Understand what "risk" means: that your investment might not make you money; or, that you could lose your initial investment, or some of the money it had previously made for you.
How much risk can you stomach? For those with little risk tolerance, money-market mutual funds offer far better returns than savings accounts or bank money-market deposit accounts. Move to equity funds, and the risk meter starts to rise. Balanced, flexible and asset-allocation funds are considered among the least risky because they invest in both stocks and bonds. Single-country, specialty and sector funds, such as Internet-only funds, are considered the most risky, because they invest in specific industries or regions of the world, and when the region or industry falls out of favor, so falls fund performance.
"Bear Essentials: What to Do During Market Declines" is a brochure from The Forum for Investor Advice, a Bethesda, Maryland, nonprofit organization, that looks at market volatility and how to plan portfolios accordingly. Here are some highlights:
- Dow Jones Industrial Average (DJIA) declines of 15 percent or more typically occur about once every two years.

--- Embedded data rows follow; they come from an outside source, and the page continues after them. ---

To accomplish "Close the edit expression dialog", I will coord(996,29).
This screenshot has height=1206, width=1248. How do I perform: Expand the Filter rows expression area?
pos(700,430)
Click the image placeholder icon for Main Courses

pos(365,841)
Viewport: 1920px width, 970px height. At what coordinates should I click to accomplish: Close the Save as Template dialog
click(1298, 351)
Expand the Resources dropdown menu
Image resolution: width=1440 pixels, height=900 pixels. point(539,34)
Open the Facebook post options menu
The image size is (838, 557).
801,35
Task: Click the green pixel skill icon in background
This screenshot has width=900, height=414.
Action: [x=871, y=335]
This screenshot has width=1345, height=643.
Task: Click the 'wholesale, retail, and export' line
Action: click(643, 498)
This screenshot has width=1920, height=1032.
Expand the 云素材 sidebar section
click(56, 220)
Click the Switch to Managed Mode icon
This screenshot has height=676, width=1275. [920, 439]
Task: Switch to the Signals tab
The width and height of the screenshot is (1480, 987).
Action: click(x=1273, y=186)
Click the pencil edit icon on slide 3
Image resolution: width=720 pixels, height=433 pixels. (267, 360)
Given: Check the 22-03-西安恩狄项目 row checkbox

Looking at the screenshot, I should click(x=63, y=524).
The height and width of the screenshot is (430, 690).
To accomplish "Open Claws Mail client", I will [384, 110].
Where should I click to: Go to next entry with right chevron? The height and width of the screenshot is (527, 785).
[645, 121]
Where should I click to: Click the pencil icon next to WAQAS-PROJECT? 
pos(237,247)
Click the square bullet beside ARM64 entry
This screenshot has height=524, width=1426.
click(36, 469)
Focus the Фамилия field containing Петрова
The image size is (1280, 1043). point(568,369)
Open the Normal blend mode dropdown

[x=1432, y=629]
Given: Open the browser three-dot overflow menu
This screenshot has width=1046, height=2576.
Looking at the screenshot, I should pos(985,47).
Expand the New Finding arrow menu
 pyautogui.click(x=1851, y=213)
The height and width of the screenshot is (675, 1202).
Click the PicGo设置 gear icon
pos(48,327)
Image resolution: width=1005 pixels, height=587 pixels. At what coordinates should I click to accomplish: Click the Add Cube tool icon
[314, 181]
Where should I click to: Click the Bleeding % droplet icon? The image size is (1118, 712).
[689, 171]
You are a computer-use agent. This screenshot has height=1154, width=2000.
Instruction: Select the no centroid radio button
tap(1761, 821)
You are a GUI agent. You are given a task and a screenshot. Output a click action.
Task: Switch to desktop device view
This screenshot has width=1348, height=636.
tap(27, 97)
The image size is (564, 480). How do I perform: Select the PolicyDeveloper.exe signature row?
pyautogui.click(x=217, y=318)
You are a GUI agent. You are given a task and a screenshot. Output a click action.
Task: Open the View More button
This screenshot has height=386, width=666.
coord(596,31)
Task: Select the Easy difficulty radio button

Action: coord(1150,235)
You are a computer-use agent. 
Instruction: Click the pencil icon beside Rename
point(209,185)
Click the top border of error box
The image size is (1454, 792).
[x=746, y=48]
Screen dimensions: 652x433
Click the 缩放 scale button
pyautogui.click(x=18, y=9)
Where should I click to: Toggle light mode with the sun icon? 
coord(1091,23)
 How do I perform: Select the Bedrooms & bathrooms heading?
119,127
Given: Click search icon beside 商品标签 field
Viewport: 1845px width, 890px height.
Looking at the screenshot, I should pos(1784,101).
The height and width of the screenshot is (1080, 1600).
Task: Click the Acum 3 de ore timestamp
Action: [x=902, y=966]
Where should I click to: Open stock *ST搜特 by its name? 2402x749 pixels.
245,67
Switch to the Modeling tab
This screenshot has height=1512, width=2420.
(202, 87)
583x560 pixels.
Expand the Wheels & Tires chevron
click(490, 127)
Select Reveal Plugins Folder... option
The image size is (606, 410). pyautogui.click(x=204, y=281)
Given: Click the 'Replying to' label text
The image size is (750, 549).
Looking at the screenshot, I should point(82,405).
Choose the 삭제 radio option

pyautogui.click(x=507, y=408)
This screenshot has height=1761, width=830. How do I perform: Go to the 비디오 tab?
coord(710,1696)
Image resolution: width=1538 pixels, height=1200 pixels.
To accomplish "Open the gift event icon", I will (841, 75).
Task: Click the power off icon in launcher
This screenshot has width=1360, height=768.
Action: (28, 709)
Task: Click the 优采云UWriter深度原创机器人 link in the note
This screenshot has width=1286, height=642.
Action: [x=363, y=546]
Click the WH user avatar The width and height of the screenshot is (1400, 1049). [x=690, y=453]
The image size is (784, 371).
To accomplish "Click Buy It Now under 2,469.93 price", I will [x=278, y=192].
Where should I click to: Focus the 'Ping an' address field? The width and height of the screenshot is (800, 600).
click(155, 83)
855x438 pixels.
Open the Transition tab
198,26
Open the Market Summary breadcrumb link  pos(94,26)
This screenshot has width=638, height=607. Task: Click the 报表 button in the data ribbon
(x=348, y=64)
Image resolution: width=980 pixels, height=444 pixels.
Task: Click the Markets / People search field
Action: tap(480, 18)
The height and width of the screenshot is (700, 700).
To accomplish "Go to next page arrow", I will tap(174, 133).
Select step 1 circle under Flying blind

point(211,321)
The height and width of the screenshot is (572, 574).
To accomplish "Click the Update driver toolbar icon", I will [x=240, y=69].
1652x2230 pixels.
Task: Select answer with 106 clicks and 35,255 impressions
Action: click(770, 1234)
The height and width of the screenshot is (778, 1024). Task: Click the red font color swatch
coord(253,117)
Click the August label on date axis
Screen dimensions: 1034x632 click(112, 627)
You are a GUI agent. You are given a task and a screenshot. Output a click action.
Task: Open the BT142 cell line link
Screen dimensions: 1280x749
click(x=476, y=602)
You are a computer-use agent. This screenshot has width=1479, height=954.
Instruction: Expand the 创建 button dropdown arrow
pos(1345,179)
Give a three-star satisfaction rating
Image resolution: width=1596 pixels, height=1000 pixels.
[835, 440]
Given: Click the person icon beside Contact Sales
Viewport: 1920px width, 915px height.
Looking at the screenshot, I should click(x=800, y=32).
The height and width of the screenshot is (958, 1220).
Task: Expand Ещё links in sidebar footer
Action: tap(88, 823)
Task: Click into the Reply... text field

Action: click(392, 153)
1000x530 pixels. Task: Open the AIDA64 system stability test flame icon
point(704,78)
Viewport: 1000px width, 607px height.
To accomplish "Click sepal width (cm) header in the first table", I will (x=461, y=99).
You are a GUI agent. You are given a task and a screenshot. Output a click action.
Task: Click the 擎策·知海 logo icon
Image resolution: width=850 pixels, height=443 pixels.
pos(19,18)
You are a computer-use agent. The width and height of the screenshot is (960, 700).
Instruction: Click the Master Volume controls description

- On average, during the 20th century, the DJIA declined 5 percent or more three times each year.
- It can take months or years for the DJIA to recoup setbacks. The 1929 crash took 16 years. The 1987 crash took 23 months.
- Finally, and most important, diversified portfolios can cushion the blow of a bear market. In the bear market of 1973 to 1974, stock-only portfolios lost an average of 48 percent of their values. Portfolios of 60 percent stocks and 40 percent bonds lost an average of 29 percent.
The trick to becoming a satisfied, long-term mutual-fund investor is knowing how much risk you can comfortably take. Don't let market volatility scare you-use it as a way to gauge the mutual funds to which you're best-suited.